_Texto de la página_
• • • •

Vivimos en una sociedad que a menudo parece haber perdido el sentido de Dios y del pecado. Por eso, en este contexto es aún más urgente la invitación de Cristo a la conversión, que supone la confesión consciente de los propios pecados y la relativa petición de perdón y de salvación. El sacerdote, en el ejercicio de su ministerio, sabe que actúa "en la persona de Cristo y bajo la acción del Espíritu Santo"; por eso, debe cultivar en sí los mismos sentimientos de Cristo, aumentar en sí mismo la caridad de Jesús maestro y pastor, médico de las almas y de los cuerpos, guía espiritual, juez justo y misericordioso.

3. En la tradición de la Iglesia, la reconciliación sacramental siempre ha sido considerada en estrecha relación con el banquete sacrificial de la Eucaristía, memorial de nuestra redención. Durante este año, dedicado particularmente al misterio eucarístico, me parece muy útil atraer vuestra atención hacia la relación vital que existe entre estos dos sacramentos.

• • • •

_Datos de origen_
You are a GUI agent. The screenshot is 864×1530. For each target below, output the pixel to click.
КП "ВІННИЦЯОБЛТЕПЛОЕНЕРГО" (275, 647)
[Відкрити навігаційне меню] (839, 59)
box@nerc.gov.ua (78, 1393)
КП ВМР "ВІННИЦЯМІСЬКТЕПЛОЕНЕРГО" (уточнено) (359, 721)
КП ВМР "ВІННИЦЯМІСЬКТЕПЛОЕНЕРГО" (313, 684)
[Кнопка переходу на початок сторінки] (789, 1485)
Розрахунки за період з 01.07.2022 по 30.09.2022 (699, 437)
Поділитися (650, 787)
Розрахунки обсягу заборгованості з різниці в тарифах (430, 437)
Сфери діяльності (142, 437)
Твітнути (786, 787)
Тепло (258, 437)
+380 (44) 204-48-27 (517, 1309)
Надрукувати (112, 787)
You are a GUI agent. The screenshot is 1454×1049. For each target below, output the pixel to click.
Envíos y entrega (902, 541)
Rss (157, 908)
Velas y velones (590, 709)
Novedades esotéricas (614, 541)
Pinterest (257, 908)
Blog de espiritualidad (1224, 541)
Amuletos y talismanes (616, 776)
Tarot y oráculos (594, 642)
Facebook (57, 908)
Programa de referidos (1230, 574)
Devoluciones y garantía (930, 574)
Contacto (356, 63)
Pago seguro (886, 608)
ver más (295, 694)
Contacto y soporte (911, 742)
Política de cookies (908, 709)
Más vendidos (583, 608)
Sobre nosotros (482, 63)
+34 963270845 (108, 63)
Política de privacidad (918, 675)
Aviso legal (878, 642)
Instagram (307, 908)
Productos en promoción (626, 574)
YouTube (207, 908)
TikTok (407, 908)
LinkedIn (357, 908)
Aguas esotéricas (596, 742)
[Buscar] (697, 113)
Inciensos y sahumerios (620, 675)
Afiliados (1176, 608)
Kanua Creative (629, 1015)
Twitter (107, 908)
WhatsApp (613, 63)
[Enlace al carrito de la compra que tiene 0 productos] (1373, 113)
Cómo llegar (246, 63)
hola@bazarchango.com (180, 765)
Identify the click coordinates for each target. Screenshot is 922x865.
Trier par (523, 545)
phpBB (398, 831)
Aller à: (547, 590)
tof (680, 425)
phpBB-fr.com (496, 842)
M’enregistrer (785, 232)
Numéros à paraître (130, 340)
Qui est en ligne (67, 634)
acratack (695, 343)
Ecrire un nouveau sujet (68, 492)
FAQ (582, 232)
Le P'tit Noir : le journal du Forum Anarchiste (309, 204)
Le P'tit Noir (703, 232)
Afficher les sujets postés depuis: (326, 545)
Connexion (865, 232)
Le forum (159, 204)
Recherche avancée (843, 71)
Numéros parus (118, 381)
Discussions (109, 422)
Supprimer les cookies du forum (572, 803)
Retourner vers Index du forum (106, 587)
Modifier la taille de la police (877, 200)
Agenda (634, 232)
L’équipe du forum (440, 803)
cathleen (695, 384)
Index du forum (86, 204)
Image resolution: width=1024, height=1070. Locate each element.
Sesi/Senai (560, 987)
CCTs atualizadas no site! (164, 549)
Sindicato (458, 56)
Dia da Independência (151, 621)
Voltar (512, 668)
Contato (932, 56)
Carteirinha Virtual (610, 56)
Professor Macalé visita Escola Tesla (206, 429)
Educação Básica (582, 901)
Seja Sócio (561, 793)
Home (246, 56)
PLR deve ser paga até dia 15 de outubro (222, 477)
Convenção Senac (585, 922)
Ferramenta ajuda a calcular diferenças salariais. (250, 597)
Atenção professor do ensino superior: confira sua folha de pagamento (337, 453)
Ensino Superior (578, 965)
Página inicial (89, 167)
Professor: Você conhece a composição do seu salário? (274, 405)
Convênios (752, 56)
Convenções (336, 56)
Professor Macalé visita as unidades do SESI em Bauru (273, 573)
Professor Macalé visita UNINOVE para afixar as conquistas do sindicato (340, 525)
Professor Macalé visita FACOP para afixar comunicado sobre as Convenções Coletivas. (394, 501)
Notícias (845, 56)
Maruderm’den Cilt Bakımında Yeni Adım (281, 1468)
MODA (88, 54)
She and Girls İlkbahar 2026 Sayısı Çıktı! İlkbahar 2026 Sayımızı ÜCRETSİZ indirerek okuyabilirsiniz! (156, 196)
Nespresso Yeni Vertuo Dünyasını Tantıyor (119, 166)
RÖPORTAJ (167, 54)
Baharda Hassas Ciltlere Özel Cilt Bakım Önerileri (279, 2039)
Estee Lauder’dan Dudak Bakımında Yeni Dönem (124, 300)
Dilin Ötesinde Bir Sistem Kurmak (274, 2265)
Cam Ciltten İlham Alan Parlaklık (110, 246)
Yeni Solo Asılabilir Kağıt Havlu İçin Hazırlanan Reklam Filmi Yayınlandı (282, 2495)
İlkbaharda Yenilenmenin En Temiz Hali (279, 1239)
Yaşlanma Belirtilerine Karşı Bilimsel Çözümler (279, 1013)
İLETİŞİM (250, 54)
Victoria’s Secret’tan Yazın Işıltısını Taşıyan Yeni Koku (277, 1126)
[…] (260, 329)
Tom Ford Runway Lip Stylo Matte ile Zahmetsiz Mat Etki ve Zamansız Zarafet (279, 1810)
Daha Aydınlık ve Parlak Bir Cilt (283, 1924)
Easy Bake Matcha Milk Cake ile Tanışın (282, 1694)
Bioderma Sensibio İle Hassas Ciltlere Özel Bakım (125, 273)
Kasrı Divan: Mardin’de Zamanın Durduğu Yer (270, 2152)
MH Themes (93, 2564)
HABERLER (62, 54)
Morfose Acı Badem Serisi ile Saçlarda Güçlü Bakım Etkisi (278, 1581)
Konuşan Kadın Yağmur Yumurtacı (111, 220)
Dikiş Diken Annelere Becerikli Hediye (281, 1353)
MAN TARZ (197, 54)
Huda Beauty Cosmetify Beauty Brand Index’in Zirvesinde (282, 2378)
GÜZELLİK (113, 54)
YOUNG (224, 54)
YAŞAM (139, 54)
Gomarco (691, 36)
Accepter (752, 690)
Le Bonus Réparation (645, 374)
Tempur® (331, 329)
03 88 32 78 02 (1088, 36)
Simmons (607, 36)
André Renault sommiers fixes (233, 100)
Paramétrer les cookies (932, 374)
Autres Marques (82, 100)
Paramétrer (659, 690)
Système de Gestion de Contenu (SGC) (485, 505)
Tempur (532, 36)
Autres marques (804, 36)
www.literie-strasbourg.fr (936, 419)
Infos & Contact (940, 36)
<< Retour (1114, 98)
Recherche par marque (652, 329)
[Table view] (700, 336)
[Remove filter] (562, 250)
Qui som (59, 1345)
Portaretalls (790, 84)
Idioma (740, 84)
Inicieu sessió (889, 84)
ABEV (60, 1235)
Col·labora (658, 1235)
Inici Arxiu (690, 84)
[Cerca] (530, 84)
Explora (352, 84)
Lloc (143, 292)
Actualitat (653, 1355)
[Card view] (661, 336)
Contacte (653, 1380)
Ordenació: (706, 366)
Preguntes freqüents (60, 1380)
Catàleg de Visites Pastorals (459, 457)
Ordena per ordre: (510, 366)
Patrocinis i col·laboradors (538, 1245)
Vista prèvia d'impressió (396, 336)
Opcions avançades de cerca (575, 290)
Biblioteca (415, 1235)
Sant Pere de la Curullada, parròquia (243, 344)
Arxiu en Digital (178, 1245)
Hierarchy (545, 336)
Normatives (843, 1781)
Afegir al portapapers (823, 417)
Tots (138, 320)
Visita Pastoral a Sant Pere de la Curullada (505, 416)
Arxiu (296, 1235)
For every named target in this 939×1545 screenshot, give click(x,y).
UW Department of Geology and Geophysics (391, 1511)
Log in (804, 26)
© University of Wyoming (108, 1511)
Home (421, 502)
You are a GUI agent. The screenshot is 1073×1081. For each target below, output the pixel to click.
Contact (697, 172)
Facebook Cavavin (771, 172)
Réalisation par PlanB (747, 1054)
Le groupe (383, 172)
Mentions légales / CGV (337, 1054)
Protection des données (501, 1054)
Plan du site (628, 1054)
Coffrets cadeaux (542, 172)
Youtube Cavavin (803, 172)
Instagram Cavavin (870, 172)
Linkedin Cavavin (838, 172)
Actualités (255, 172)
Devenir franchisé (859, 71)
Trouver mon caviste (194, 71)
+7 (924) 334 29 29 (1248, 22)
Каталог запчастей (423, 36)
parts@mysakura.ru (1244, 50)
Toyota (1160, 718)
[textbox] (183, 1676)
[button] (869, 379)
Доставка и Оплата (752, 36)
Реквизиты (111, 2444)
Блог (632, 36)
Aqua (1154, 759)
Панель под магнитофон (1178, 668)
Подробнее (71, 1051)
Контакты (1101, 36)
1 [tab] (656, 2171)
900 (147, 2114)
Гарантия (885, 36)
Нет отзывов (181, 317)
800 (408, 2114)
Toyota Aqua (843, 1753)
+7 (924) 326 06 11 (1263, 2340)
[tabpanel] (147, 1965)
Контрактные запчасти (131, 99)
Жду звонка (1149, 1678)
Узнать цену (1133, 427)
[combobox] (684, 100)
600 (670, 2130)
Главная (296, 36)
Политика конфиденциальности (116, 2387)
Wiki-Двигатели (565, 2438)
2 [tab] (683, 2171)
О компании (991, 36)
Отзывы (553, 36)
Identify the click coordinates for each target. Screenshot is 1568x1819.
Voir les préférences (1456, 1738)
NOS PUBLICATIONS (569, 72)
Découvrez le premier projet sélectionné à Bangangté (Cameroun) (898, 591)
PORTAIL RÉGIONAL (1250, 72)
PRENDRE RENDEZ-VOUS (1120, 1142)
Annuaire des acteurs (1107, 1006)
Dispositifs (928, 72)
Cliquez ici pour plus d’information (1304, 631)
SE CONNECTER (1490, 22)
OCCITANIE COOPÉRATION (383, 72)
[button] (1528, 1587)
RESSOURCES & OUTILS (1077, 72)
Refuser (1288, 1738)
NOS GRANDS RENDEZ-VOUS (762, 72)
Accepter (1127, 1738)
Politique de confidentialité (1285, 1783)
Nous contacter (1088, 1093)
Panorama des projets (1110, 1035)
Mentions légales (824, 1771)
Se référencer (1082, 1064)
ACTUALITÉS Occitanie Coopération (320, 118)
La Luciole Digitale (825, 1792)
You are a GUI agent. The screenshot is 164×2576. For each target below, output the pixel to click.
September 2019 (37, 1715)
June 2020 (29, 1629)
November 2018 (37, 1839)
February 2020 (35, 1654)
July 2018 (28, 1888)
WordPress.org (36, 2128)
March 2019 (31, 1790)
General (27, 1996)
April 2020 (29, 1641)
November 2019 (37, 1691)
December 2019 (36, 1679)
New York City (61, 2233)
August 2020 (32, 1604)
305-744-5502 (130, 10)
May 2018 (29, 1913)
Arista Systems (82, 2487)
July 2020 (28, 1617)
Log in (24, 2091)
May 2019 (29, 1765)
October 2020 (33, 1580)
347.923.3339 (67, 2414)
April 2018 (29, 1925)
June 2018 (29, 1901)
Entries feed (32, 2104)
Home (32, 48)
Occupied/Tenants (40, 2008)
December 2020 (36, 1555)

• • • •

_Ejercicios propuestos_
- 1) Indica si cada afirmación concuerda con el texto sobre la reconciliación sacramental. Responde sí o no y cita literalmente las palabras del texto que lo deciden.
(a) La invitación de Cristo a la conversión resulta más urgente en el contexto actual.
(b) El sacerdote, en el ejercicio de su ministerio, actúa en nombre propio.
(c) La reconciliación sacramental siempre se ha considerado separada de la Eucaristía.
- 2) Transcribe del texto sobre la reconciliación sacramental todo el pasaje que va desde "3. En la tradición" hasta "estos dos sacramentos.".

_Respuestas por ejercicio_
- 1)
(a) Sí: «en este contexto es aún más urgente la invitación de Cristo a la conversión».
(b) No: «actúa "en la persona de Cristo y bajo la acción del Espíritu Santo"».
(c) No: «siempre ha sido considerada en estrecha relación con el banquete sacrificial de la Eucaristía».

- 2)
3. En la tradición de la Iglesia, la reconciliación sacramental siempre ha sido considerada en estrecha relación con el banquete sacrificial de la Eucaristía, memorial de nuestra redención. Durante este año, dedicado particularmente al misterio eucarístico, me parece muy útil atraer vuestra atención hacia la relación vital que existe entre estos dos sacramentos.